Addison is performing an ultrasound on Grace while Francie asks her questions about all the sex she had. Addison is trying to be professional, while Francie is sounding very judgmental. Grace accuses her of being on Nina's side, and Francie notes that she is Nina's doctor. Grace explains herself by noting that before the implantation, she freaked out about losing control of her body for nine months and simultaneously found herself wanted by three different men. Grace: "For once, I just stopped thinking, and I just...I did something wild." And now the drums of sudden medical emergency start to play. Grace can apparently hear them, because she asks what's going on and Addison tells her they need to run some more tests. Commercials.
Thatcher is wheeling Susan out to their car as Meredith walks alongside. Meredith tells Susan to take it easy as she recovers from the procedure. Susan doesn't seem inclined to disagree with that advice. Thatcher gives Meredith an awkward hug and tells her that it was nice talking with her. Susan looks quite pleased with herself. I would start to suspect that she was faking the hiccups too, except that we saw her hiccupping even under anesthesia.
George gets on an elevator to find that Izzie is there. She asks if he's heard any news about his transfer. He tells her that things look good. She seems unhappy, and he tells her, "I'm not an unfaithful guy. I'm not a cheater." Except for that time you slept with Izzie. And the time later in the episode when you're going to make out with Izzie. Other than that, you're a paragon of fidelity. In a rather accusing tone, Izzie asks if George thinks that if he stays around Izzie he'll have sex with her again. Only until the writers come to their senses, Izzie. Only until the writers come to their senses. The elevator stops on George's floor, and Izzie calls out his name. George: "I have to go."

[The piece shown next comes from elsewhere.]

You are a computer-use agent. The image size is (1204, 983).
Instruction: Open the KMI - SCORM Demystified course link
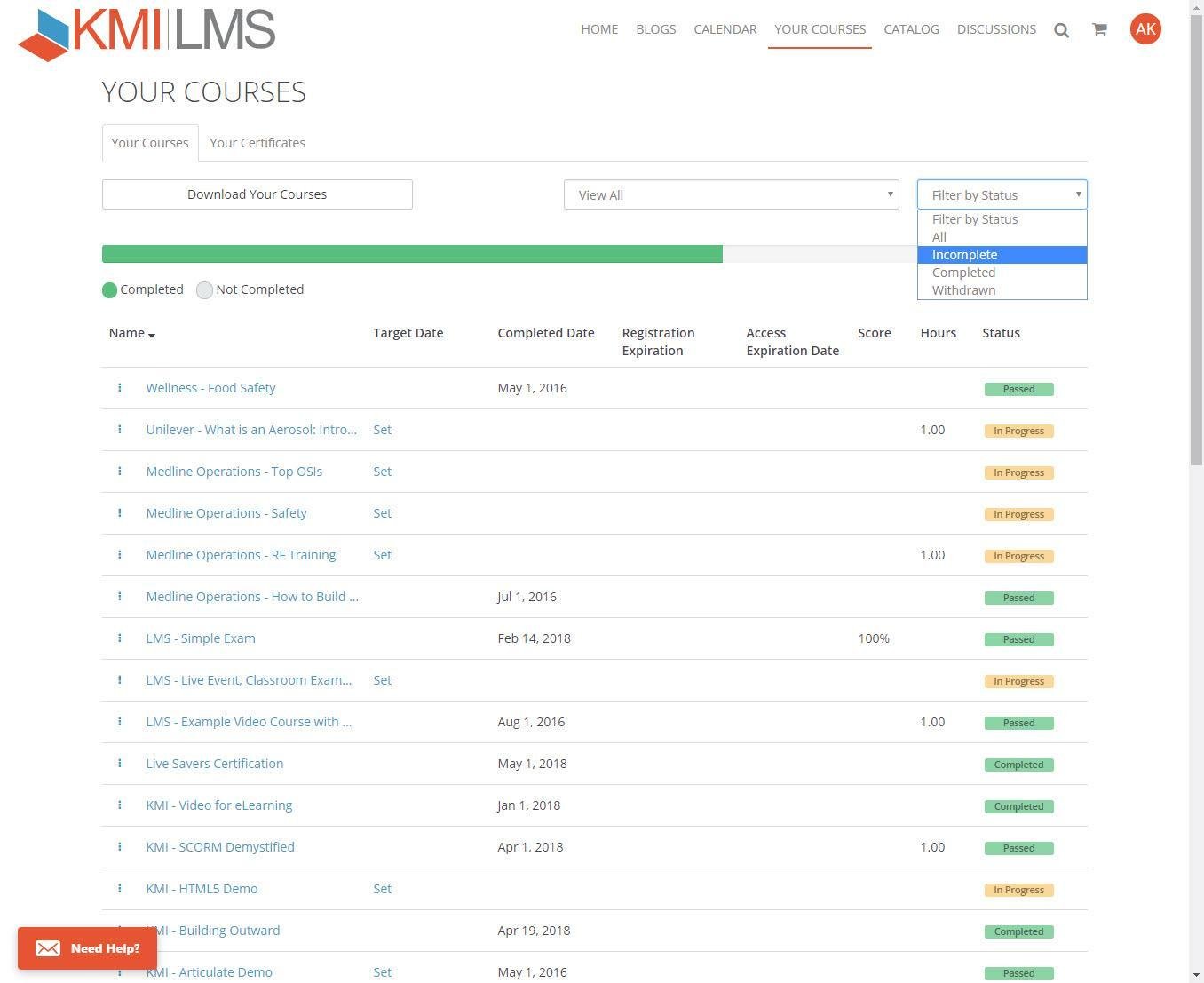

Taye and Kellerman are walking down the hall when Amy tells them that she ordered Ms. Horny and Mr. Flaccid to have sex and "he didn't rise to the occasion." Taye: "Nothing? No wood." Amy: "Not even a twig." Now, I'm not a highly trained therapist, and I don't play one on TV, but I would think that when confronted with a man who hasn't had sex with his wife in eighteen months, one of the very first questions you might ask him is whether he's able to perform. Is he able to masturbate? Does he get morning wood? Because those are the kind of key factors that help determine whether impotence is psychological or physical. (Here's a hint: if your impotence is physical, you're unlikely to be getting any erections at all.) It may be that I just know a lot more about the penis than Amy does, but I'm beginning to suspect she's not a very good therapist. In fact, Amy has just now decided that Mr. Flaccid's problem must be physical, because she thinks the only other option is that he no longer loves his wife, and that's too depressing for her to think about. Kellerman suggests that Mr. Flaccid might be gay, and Taye starts to list some of the potential physical causes. Of impotence, not gayness. And then Kellerman asks, "Have you checked for extreme ugliness?" I don't really care if the spin-off gets picked up, but I wouldn't mind if Addison brought Kellerman back to Seattle Grace. He's funny and hot. Also, I have to assume that it's now the next day, because otherwise it would mean that Ms. Horny and Mr. Flaccid ran home for a quick nooner and have just called up Amy with the results. And that would just be sad.